Вовка в свои девять лет не так-то уж прост. Он имеет кое-какой опыт в торговых операциях. И сразу увидел, что покупка выгодная: вместо одного ему предлагают два яблока чуть поменьше бабкиного. Но в Вовкину душу закралось сомнение. Обжулить хочет. Деньги возьмет и убежит… Он до сих пор не может забыть, как его обманул однажды Рыжий, слывший самым отчаянным хулиганом на их улице.
Рыжий попросил Вовку продать свисток. Ох и свисток же был! Такой пронзительный, что, когда Вовка, набрав полные легкие воздуха, свистел, дворничиха Дормидонтовна аж приседала на месте, а потом с полквартала гналась за ним с метлой. Рыжий показал Вовке гривенник. Гривенник за свисток! Это была чудесная цена. Но, когда доверчивый Вовка отдал свисток, Рыжий вместо денег сунул ему под нос кукиш и убежал, выкрикивая: «Обманули дурака на четыре кулака…» А может, и этот с яблоками хочет так?
— Да-а-а… а ты сначала дай яблоки посмотреть.
Мальчишка дал. Яблоки хорошие. Но Вовка решил поторговаться:
— Бабка за двугривенный вон какое здоровое давала… А эти…
— Ну и обратно ж дурак. Оно же червивое, — мальчишка подумал и предложил: — Ну ладно. Ради дружбы, бери вот сливу впридачу, — и протянул ему большую) темно-коричневую сливу.
Вовка, не медля больше, отдал деньги.
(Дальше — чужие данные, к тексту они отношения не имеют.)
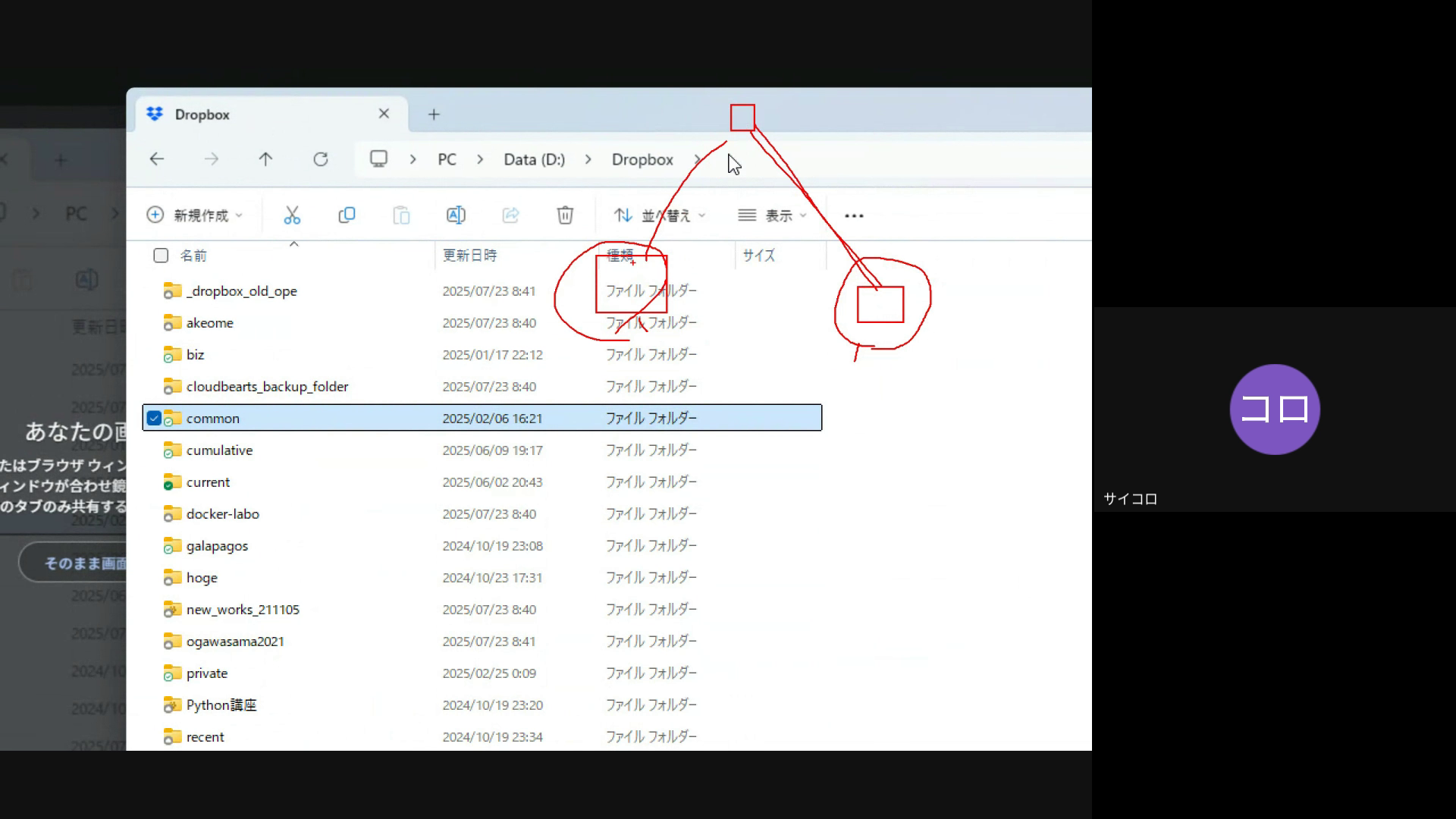
Task: Open the three-dot more options menu
Action: [x=854, y=216]
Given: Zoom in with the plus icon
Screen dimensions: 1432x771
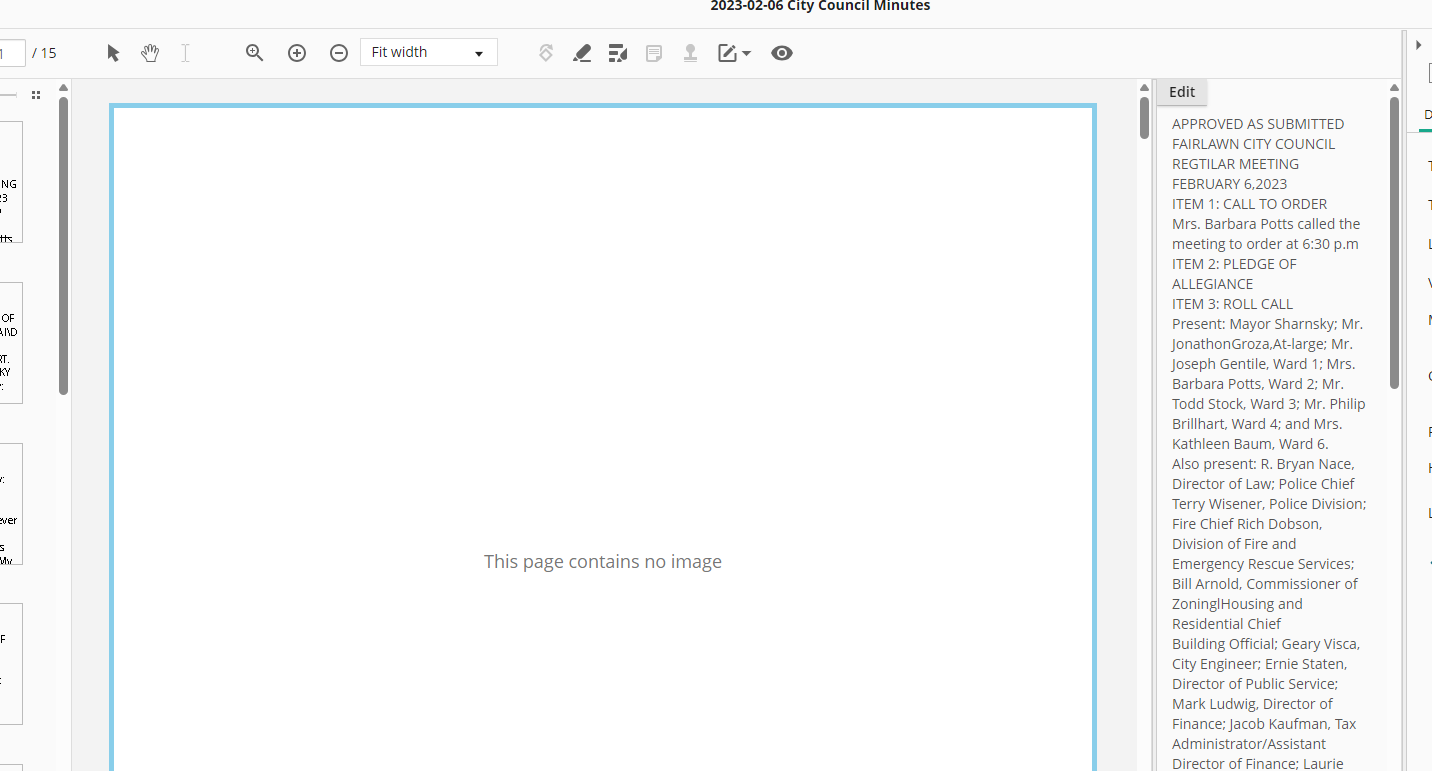Looking at the screenshot, I should (x=297, y=53).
И мальчишка, косолапя босыми ногами, поминутно поддергивая; штаны, быстро пошел прочь.
Слива оказалась удивительно вкусной. Вовка быстро расправился с ней. А косточку спрятал в карман трусов — пригодится.
В самом хорошем расположении духа он вошел в ворота лагеря. За пазухой лежало яблоко. А второе он потер о трусики, и кожица его заблестела, как лакированная. Оно было очень красиво. Темно-красные и розовые полосочки, чередуясь, стрелками расходились от хвостика. Вовка шел, подбрасывая яблоко высоко вверх, и ловил на лету с радостными криками: «Оп-ля!.. Опля!..» Под ноги что-то попалось. Вовка споткнулся. Яблоко стукнулось о землю и покатилось по дорожке.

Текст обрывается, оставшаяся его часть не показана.